Kinetic phases in the electron transfer from P+QA-QB to P+QAQB- and the associated processes in Rhodobacter sphaeroides R-26 reaction centers

Electron transfer from p(+)Q(A)(-)Q(B) to form p(+)Q(A)Q(B)(-) was measured in Rhodobacter sphaeroides R-26 reaction centers (RCs) where the native primary quinone, ubiquinone-10 (UQ(A)), was replaced by 2-methyl-3-phytyl-1,4-naphthoquinone (MQ(A)) The native secondary quinone, UQ-10, was retained as UQ(B) The difference spectrum of the semiquinone MQ(A)(-) minus UQ(B)(-) absorption is very similar to that of MQ(-) minus UQ(-) in solution (398-480 nm). Thus, the absorption change provides a direct monitor of the electron transfer from MQ(A)(-) to UQ(B) In contrast, when both Q(A) and Q(B) are UQ-10 the spectral difference between UQ(A)(-) and UQ(B)(-) arises from electrochromic responses of RC chromophores. Three kinetic processes are seen in the near UV (390-480 nm) and near-IR (740-820 nm). Analysis of the time-correlated spectra support the conclusion that the changes at tau(1) approximate to 3 mu s are mostly due to electron transfer, electron transfer and charge compensation are mixed in tau(2) approximate to 80 mu s, while little or no electron transfer occurs at 200-600 mu s (tau(3)) in MQ(A)UQ(B) RCs. The 80-mu s rate has been previously observed, while the fast component has not.
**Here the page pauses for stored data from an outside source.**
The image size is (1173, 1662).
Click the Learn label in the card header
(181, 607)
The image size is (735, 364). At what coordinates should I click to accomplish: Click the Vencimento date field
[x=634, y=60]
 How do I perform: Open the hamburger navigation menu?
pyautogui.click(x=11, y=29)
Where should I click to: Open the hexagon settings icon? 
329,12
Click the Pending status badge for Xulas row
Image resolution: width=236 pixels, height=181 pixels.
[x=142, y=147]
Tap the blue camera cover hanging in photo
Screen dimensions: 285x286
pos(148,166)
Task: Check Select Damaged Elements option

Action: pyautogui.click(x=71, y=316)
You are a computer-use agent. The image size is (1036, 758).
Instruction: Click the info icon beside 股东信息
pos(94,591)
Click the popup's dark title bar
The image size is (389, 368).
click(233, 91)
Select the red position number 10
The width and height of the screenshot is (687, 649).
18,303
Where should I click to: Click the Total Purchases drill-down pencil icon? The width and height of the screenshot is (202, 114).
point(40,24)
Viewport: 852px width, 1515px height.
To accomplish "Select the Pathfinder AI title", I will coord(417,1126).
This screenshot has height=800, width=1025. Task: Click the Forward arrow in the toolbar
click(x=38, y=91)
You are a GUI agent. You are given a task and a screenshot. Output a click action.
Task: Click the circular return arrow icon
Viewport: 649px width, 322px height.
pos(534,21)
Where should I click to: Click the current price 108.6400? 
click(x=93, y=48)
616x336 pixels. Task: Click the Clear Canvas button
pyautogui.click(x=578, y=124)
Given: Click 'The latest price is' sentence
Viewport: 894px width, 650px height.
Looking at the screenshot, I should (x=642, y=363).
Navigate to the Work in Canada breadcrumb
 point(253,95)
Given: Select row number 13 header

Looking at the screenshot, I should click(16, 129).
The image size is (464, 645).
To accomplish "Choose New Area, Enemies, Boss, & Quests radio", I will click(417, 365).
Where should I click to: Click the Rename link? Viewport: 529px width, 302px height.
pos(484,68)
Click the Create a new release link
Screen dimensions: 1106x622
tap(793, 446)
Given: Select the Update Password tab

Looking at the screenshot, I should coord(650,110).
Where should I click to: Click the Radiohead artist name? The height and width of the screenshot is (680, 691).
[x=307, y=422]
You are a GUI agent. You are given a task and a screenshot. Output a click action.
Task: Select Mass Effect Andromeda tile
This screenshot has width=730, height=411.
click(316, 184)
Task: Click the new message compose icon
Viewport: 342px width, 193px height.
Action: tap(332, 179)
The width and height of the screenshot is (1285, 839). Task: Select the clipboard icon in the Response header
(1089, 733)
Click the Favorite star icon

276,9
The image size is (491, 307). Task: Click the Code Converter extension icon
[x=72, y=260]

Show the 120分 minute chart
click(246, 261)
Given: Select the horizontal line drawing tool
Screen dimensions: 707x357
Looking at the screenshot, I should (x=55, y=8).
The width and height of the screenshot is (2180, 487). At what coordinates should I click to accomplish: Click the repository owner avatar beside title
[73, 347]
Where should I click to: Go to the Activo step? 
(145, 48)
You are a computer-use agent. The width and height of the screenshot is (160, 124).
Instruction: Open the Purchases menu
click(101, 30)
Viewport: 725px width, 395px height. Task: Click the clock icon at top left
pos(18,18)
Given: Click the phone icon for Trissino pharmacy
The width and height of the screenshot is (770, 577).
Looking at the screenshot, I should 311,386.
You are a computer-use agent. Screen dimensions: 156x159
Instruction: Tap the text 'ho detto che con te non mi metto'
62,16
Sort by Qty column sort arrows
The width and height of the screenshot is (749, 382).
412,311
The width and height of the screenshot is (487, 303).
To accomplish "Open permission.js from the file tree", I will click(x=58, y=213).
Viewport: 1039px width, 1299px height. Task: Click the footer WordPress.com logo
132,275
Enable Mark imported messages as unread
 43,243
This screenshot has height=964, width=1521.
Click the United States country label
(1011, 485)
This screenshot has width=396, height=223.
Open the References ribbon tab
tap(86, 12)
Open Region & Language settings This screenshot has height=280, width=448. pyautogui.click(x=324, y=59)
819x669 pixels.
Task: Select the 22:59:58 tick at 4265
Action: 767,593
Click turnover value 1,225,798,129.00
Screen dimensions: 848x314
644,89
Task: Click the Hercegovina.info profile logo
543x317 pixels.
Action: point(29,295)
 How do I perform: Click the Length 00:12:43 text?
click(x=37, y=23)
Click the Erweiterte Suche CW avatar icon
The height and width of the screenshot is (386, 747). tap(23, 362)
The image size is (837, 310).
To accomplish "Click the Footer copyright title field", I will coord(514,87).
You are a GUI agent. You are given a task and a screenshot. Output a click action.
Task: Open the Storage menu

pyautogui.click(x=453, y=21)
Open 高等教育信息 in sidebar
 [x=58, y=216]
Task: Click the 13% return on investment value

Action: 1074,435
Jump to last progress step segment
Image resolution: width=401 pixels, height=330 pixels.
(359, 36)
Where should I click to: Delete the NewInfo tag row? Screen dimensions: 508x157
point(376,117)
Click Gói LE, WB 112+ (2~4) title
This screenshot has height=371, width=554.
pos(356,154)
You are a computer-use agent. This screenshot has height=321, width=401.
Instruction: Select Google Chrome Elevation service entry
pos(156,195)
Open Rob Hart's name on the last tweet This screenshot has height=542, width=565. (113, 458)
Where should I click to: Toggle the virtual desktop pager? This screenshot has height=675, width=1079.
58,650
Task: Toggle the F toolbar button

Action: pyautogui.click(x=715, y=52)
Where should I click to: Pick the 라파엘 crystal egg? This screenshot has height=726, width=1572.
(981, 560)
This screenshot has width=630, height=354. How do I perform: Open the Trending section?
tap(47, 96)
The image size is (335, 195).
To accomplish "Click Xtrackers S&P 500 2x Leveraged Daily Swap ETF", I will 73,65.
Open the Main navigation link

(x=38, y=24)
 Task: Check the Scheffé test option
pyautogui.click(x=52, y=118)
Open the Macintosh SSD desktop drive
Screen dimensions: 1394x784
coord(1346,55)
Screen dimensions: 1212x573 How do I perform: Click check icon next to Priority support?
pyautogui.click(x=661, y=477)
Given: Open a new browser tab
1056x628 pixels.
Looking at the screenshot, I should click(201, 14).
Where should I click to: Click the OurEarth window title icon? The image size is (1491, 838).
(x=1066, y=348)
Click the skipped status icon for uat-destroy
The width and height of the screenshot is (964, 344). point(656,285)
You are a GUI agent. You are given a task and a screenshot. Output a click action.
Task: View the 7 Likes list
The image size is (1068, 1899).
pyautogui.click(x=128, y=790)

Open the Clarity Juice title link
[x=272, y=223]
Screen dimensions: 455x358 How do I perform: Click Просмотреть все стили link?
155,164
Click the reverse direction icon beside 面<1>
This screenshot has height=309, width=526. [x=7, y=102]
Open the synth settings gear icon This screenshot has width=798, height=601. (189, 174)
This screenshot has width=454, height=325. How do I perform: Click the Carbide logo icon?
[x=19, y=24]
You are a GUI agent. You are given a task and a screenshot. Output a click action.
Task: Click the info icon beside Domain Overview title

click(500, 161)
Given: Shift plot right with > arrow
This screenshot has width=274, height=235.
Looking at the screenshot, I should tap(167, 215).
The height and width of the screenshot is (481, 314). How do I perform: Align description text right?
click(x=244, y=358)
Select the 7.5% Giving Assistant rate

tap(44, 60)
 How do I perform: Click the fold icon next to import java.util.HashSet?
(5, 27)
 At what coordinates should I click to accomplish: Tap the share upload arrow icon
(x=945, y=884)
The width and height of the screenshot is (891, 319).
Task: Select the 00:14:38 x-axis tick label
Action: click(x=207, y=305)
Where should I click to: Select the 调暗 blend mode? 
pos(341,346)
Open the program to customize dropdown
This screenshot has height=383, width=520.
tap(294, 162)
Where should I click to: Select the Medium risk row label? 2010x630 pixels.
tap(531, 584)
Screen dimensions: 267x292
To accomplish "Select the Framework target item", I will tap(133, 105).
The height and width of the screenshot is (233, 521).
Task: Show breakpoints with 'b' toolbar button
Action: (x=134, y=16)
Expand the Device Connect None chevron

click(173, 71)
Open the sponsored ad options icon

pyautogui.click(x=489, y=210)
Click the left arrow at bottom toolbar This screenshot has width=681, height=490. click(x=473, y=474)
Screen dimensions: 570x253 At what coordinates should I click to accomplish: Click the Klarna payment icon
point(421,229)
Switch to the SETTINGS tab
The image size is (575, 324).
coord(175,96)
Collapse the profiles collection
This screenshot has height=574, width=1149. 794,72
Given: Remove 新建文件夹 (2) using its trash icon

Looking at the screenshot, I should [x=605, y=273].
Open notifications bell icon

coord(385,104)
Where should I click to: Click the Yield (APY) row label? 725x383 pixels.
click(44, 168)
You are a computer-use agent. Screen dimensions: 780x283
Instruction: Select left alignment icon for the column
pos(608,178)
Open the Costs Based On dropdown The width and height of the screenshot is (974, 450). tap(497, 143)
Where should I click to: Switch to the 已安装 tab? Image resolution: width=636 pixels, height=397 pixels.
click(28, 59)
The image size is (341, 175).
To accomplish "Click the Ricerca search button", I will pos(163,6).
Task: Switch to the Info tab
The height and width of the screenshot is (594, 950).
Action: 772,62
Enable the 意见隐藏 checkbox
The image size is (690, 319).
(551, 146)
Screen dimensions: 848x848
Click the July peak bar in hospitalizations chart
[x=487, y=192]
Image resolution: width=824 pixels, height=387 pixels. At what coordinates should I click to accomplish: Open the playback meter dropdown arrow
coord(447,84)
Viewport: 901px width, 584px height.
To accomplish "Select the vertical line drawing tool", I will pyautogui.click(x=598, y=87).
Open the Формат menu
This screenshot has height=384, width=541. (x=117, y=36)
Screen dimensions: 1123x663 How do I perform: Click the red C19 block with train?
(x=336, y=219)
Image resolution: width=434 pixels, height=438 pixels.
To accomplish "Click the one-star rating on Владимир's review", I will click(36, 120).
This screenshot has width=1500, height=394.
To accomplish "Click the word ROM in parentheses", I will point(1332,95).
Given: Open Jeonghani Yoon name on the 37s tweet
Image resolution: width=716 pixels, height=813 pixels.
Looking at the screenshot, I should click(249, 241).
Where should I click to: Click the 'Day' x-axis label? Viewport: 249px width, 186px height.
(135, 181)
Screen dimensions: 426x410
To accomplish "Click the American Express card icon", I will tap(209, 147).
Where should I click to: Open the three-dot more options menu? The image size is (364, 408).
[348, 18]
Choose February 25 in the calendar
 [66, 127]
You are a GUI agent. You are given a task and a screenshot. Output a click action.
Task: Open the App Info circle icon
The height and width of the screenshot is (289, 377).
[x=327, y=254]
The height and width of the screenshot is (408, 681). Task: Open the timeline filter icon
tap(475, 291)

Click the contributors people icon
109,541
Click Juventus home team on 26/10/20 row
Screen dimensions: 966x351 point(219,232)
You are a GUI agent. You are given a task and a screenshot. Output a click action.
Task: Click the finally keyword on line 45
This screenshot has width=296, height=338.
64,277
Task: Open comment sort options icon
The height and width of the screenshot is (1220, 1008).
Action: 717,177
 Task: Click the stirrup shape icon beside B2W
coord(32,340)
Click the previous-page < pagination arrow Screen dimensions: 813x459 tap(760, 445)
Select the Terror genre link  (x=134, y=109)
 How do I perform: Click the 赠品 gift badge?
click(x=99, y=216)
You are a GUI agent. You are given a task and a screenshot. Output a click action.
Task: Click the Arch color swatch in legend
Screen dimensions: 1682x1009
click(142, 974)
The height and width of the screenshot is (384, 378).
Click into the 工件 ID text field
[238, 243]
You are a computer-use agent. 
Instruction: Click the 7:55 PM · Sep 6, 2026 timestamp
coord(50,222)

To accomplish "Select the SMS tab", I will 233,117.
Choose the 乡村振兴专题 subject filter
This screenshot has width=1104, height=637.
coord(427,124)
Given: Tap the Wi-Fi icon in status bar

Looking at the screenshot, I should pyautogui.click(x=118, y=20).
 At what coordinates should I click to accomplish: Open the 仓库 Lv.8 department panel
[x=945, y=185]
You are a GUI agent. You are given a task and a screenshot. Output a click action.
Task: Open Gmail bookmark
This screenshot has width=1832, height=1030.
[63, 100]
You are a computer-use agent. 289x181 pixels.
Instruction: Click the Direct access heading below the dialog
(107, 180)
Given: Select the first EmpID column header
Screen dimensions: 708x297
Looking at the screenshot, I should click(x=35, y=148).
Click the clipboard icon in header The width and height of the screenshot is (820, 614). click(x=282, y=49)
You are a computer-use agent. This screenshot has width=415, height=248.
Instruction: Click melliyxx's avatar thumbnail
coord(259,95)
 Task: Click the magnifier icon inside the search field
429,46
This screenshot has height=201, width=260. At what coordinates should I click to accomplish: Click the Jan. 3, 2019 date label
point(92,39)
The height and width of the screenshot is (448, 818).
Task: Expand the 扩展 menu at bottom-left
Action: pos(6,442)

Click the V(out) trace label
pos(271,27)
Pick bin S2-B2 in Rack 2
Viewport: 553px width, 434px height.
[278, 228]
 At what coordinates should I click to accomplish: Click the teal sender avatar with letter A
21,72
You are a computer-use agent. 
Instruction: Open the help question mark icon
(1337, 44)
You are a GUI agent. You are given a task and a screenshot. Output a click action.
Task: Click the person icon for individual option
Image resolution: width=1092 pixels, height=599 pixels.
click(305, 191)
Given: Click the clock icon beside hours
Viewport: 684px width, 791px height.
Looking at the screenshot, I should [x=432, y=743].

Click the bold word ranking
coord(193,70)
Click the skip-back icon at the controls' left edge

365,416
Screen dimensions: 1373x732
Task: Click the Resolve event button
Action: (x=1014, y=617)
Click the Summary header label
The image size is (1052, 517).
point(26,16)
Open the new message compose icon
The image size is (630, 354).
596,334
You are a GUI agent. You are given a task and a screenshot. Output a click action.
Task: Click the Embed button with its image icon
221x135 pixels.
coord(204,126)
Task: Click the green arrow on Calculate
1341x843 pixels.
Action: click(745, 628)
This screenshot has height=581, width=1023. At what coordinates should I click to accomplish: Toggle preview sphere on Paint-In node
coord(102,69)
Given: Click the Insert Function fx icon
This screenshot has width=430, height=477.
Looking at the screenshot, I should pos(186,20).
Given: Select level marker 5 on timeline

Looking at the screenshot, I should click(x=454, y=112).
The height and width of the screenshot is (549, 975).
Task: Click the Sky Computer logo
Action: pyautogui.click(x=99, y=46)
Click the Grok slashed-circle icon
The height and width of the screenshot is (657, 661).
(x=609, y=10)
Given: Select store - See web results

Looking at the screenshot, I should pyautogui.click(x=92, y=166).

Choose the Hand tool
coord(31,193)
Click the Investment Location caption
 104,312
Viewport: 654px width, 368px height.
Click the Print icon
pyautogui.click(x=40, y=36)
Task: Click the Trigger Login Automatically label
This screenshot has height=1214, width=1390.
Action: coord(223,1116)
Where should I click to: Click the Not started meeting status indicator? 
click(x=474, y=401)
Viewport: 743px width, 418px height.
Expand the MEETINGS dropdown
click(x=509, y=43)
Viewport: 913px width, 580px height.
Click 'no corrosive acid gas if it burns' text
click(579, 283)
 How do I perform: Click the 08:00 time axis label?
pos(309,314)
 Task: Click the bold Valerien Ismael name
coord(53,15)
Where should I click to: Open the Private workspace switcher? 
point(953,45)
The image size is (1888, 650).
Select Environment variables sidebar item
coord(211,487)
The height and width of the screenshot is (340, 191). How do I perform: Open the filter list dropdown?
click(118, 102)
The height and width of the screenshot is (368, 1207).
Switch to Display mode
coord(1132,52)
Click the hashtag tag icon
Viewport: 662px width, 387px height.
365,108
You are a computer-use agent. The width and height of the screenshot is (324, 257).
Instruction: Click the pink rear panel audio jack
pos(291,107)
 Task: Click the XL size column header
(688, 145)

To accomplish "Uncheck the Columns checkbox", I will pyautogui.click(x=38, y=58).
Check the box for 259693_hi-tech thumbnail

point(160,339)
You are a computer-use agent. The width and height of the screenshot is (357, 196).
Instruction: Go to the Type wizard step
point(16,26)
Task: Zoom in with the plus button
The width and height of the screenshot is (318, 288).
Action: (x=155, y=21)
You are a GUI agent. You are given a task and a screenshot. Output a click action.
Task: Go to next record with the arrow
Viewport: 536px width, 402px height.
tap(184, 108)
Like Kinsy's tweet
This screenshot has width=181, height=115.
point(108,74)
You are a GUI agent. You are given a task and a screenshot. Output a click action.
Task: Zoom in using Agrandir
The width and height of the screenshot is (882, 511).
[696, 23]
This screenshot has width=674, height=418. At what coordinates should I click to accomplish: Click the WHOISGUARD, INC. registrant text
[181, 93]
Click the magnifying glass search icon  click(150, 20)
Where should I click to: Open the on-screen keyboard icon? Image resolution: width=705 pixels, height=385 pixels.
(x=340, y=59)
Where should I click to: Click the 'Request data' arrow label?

The fast phase represents 60% of the electron-transfer reaction (398 nm). The activation energy for electron transfer is Delta G approximate to 3.5 kcal/mol for bath tau(1) and tau(2) between 0 and 30 degrees C. In isolated RCs with UQ(A), if there is any fast component, it appears to be faster and less important than in the MQ(A) reconstituted RCs.